以上、本発明を実施の形態に基づき説明したが、本発明は上記の実施の形態に限定されるものではない。本発明と同一および均等の範囲内において、上記の実施の形態に対して種々の変更を加えることが可能である。
1 第1の被接合材
2 第2の被接合材
2a 底面
2b 背面
3 接合材
34 電極
35 分割電極
36 水平方向加圧材
44 レーザースポット
a 背面の接合総の厚み
b 底面の接合総の厚み

Claims (5)

  1. 超硬合金焼結体を第1の被接合材とし、cBN焼結体を第2の被接合材とする接合体であって、前記第1の被接合材および第2の被接合材は、両者の間に設置されたチタン(Ti)を含有する接合材を介して、少なくとも、前記第2の被接合材の背面と底面からなる2面で接合されており、前記第2の被接合材と前記接合材との界面に、厚み10〜300nmの窒化チタン(TiN)化合物層が形成されていると共に、前記背面の接合層の厚みが、底面の接合層の厚みよりも薄いことを特徴とする接合体。
  2. 前記背面の接合層の厚みをa、前記底面の接合層の厚みをbとした時、bは1〜50μmであり、かつ、aとbが、0.05<a/b<1の関係にあることを特徴とする請求項1に記載の接合体。
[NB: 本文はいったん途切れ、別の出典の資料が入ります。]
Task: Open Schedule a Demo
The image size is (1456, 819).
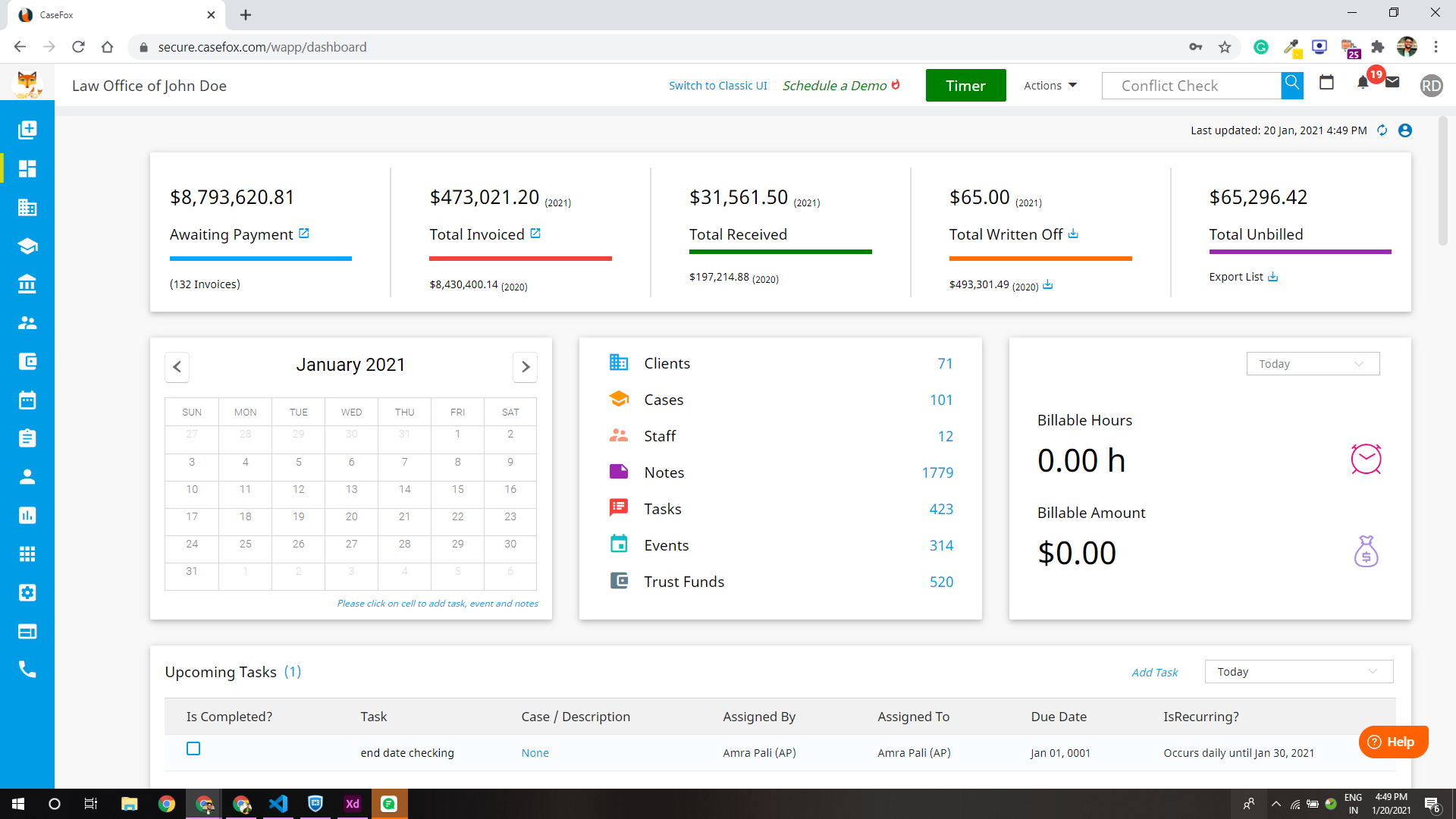Action: click(x=834, y=85)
  3. 前記接合材が、ジルコニウム(Zr)、コバルト(Co)、ニッケル(Ni)、銀(Ag)、銅(Cu)から選ばれた1種または2種以上を含むことを特徴とする請求項1または請求項2に記載の接合体。
  4. 前記接合材が、チタン(Ti)、ジルコニウム(Zr)、銅(Cu)、ニッケル(Ni)から構成されており、
    Ti、Zr、Cuの各含有比率の合計をxvol%、
    Niの含有比率を(100−x)vol%としたとき、
    Tiの含有比率が(0.1〜0.4)xvol%、
    Zrの含有比率が(0.1〜0.4)xvol%、
    Cuの含有比率が(0.3〜0.7)xvol%
    であることを特徴とする請求項1ないし請求項3のいずれか1項に記載の接合体。
  5. 前記接合材に含まれるニッケル(Ni)の含有比率が、70vol%以下であることを特徴とする請求項1ないし請求項4のいずれか1項に記載の接合体。